Se existe algo que temos a certeza em política é que nem tudo o que parece é. Sabemos isto conscientes de que nem sempre podemos, por via do nosso exercício de interpretação, entender com clareza e perceber com celeridade o objetivo de uma qualquer intervenção política. Enquanto seres racionais, percebemos que mesmo em busca da mais imparcial interpretação de uma ação política de outrem o nosso julgamento será sempre influenciado em parte ou na totalidade pelas nossas orientações políticas – sejam elas convictas e partidárias ou uma conjugação de ideias fruto da nossa envolvência e contacto com a política. Deste modo, é geralmente expectável que pessoas com orientações políticas diametralmente opostas façam leituras de grande modo distintas sobre um mesmo acontecimento.
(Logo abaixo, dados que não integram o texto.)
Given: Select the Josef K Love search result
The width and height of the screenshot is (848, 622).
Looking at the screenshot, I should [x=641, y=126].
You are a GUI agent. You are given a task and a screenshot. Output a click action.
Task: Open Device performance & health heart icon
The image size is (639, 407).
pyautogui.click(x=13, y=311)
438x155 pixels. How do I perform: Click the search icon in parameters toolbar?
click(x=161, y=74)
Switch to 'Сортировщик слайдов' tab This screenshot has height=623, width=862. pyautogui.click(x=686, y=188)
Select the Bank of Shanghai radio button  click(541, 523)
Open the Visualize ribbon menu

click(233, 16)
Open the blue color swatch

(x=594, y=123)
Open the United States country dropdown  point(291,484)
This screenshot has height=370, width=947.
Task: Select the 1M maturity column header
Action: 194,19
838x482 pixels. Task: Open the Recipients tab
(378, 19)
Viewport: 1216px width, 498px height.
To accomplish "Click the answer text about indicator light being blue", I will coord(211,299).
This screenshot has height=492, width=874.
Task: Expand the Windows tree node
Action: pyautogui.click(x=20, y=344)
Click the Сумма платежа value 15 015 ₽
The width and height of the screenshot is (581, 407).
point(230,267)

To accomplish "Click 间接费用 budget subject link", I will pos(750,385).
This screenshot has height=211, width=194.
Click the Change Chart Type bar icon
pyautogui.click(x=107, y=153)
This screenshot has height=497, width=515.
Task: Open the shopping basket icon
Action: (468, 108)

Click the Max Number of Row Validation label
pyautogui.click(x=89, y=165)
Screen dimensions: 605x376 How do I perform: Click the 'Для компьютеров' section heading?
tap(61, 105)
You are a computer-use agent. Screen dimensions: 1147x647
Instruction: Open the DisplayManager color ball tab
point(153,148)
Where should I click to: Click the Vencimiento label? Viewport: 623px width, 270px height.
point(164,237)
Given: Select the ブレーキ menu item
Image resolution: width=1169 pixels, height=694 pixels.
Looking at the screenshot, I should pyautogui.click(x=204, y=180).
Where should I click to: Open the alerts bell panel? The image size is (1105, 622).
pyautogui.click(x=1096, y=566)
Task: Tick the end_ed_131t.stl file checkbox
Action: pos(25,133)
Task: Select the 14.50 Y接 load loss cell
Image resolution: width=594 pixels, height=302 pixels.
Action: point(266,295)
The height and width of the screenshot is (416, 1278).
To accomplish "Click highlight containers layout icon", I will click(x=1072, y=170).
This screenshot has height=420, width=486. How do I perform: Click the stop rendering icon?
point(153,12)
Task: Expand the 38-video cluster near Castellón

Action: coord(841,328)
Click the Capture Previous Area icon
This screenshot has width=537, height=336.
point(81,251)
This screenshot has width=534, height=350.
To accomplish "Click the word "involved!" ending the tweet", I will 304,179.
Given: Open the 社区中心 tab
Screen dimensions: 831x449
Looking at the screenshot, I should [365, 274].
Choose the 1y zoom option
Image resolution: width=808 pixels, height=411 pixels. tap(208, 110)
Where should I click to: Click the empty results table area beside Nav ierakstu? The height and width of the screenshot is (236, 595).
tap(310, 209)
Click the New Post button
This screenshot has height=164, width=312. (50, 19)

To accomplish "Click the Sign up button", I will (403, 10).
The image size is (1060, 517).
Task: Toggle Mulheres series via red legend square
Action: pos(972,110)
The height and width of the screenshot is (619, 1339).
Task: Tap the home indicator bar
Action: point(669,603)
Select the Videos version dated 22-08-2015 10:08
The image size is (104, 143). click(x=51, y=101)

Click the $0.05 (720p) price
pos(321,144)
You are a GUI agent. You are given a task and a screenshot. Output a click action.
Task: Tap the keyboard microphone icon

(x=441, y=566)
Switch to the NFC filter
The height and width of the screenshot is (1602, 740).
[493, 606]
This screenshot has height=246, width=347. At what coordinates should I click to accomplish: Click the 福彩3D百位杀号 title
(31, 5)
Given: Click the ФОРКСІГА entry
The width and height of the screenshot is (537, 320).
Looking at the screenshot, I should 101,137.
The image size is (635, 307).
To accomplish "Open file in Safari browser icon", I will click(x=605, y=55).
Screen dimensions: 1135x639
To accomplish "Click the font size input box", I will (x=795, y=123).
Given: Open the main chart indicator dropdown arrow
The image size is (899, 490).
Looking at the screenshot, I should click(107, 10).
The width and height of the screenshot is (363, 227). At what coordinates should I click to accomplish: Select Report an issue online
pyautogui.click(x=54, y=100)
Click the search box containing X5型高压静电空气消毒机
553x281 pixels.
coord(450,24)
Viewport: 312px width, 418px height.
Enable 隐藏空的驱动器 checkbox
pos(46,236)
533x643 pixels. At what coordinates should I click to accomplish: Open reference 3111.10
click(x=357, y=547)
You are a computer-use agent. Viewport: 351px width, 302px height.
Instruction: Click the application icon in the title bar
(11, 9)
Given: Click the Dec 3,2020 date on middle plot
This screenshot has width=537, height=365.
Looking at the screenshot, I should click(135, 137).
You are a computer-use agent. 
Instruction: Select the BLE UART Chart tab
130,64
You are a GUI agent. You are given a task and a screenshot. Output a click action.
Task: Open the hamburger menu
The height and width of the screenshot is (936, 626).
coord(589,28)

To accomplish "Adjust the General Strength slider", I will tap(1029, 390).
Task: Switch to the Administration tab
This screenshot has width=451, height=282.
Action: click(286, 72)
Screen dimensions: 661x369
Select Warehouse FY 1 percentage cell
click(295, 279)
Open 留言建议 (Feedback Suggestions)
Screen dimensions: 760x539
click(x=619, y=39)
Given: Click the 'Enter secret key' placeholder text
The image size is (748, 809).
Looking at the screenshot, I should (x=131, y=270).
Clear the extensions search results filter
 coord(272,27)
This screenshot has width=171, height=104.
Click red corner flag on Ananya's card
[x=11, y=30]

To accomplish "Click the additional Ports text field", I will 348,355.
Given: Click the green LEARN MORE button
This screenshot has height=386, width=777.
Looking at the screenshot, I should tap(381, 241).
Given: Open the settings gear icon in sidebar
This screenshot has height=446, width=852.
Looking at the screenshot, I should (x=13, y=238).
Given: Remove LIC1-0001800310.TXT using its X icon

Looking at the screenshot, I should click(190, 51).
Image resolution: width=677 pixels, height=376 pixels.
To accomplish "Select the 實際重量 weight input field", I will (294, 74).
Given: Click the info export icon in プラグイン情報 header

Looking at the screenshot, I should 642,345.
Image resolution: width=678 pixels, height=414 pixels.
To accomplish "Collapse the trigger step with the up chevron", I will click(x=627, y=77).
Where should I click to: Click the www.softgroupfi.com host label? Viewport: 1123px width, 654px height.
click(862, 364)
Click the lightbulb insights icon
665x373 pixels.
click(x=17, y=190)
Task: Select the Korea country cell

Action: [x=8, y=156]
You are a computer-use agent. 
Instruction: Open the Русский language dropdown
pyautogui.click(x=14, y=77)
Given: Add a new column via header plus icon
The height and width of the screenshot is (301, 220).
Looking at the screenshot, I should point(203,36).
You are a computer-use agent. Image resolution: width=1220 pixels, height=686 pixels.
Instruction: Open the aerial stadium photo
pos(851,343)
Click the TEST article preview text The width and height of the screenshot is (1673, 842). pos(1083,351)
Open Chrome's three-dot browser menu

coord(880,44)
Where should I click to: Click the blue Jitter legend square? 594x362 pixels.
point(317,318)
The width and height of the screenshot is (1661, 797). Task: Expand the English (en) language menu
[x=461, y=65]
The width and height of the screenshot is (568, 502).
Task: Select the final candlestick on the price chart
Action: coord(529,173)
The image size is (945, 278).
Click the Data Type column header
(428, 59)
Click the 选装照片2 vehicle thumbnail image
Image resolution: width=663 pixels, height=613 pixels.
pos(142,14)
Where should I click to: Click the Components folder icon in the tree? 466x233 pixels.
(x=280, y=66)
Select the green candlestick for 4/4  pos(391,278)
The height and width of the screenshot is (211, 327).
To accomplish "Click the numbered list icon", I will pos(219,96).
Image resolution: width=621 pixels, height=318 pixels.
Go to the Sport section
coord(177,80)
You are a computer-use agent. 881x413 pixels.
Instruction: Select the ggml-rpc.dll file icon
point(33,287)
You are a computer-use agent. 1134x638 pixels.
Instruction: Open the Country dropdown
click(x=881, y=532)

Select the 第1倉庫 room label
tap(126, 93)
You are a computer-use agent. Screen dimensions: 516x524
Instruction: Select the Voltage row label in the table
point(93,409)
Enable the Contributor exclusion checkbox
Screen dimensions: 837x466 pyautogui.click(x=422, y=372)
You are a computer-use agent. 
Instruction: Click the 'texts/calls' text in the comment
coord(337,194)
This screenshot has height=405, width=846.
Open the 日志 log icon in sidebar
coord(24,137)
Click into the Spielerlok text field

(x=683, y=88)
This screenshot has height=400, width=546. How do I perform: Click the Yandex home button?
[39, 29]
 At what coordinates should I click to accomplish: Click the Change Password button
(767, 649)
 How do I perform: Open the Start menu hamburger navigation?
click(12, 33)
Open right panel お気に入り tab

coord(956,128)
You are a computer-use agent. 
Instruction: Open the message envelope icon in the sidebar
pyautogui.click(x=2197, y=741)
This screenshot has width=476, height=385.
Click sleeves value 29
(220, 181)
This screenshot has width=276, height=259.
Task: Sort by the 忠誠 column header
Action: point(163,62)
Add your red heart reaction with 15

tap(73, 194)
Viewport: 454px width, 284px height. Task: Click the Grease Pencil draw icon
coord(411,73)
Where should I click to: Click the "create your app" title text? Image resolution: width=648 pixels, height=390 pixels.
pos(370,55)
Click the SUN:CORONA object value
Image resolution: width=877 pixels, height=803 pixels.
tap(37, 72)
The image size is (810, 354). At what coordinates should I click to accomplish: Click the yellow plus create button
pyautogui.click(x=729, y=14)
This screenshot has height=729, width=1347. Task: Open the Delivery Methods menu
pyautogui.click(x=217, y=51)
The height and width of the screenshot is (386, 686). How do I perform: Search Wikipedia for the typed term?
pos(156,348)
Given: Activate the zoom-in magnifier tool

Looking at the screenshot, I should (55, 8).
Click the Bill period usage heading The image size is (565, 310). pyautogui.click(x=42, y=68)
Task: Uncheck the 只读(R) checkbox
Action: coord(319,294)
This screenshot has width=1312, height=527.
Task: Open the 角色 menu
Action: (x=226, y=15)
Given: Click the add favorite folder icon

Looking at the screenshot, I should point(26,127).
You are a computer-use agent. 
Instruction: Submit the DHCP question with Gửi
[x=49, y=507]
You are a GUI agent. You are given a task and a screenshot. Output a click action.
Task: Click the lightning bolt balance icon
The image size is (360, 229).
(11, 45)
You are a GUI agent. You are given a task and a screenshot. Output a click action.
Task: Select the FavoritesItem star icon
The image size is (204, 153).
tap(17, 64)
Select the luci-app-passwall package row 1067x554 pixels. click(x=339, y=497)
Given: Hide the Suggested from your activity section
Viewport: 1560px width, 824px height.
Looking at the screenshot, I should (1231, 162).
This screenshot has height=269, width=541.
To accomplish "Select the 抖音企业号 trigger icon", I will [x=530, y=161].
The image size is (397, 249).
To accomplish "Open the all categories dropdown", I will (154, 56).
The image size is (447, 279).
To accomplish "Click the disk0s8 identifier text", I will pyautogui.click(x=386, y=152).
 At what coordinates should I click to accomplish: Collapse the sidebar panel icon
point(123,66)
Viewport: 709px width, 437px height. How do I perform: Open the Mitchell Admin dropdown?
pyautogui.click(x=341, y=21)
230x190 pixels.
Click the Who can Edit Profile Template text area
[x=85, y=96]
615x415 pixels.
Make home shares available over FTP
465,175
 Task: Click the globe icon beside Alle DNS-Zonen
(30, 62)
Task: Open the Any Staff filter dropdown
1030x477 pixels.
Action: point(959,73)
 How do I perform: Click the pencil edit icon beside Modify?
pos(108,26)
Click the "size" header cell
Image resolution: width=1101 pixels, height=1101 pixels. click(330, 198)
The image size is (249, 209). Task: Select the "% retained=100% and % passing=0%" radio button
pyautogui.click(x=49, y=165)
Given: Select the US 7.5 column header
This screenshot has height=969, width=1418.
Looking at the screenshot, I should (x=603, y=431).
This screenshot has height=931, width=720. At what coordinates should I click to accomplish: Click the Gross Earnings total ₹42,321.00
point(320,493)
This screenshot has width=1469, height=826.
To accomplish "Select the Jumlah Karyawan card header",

Cientes de tal facto, é certamente espantoso – ou bastante indicativo – que possamos observar, consistentemente, pessoas politicamente distantes a concordarem sobre uma mesma intervenção política.

Perdoem-me os observadores mais atentos e pasmem-se os restantes é isso que acontece na política em Portugal sobre um denominador comum – a forma de estar do Primeiro Ministro [PM] e dos seus mais fiéis seguidores perante um partido populista e radical. A estratégia do PM é pensada, ininterruptamente cultivada a cada oportunidade, mas não se pode em consciência dizer que é responsável ou benéfica para a democracia em Portugal. O propósito é só um – não há que ter qualquer tipo de receio em afirmá-lo – eternizar o partido no poder. Por via da irresponsável colagem de uma maioria de ações dos partidos à direita e dos seus membros ao partido subentendido acima com o único propósito de descredibilizar essas alternativas, inflando o “monstro” com espaço de antena todas as semanas enquanto faz crer que é o único baluarte capaz na defesa contra o fascismo (o que é não só, mas também uma verdadeira ofensa para todos os que enfrentaram o real e verdadeiro fascismo quando este ocorreu).

Entre os mais variados exemplos desta sua prática regista-se a última insólita tentativa de colagem da Iniciativa Liberal [IL], fruto das alterações internas que esta irá levar a cabo no seguimento do anúncio de João Cotrim Figueiredo. Ainda que os argumentos deste último não sejam os mais credíveis ou esclarecedores face às dinâmicas internas que ocorrem no partido, um exercício honesto leva-nos a concluir que a forma de estar na política que pautou até à data o comportamento da IL e dos seus deputados tudo foi menos um “estilo de luta livre no meio do lamaçal”. Com rigor e honestidade, devemos dar mérito a este partido face ao exponencial crescimento no espaço mediático nacional e com verdade podemos dizer que veio acrescentar valor ao debate político nos últimos anos, tanto assim foi que é hoje a 4ª maior força política. Esta análise é transversal, gostemos ou não das ideias que a IL defende.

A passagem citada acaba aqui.